*** Opening EXERCISE MATERIALS ***

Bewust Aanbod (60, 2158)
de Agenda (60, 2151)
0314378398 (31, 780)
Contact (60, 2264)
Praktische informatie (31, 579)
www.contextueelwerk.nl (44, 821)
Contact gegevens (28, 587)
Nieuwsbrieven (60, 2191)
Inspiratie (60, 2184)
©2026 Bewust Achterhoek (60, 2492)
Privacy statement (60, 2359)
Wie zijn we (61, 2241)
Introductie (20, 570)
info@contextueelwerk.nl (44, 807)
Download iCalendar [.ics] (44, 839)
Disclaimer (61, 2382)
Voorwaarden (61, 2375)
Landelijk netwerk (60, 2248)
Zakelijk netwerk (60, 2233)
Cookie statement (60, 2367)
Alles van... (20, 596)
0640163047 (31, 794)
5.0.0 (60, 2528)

*** Closing EXERCISE MATERIALS ***
*** Opening EXERCISE MATERIALS ***

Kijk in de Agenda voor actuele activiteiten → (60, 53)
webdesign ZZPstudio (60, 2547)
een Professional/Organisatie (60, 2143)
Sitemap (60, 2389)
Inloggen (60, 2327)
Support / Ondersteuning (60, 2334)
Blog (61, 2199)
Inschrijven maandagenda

*** Closing EXERCISE MATERIALS ***

- **TRY IT**
Working from the records above, write out verbatim only the lines from the line containing "Inspiratie (60, 2184)" through the line containing "5.0.0 (60, 2528)".

- **TASK RESPONSE**
Inspiratie (60, 2184)
©2026 Bewust Achterhoek (60, 2492)
Privacy statement (60, 2359)
Wie zijn we (61, 2241)
Introductie (20, 570)
info@contextueelwerk.nl (44, 807)
Download iCalendar [.ics] (44, 839)
Disclaimer (61, 2382)
Voorwaarden (61, 2375)
Landelijk netwerk (60, 2248)
Zakelijk netwerk (60, 2233)
Cookie statement (60, 2367)
Alles van... (20, 596)
0640163047 (31, 794)
5.0.0 (60, 2528)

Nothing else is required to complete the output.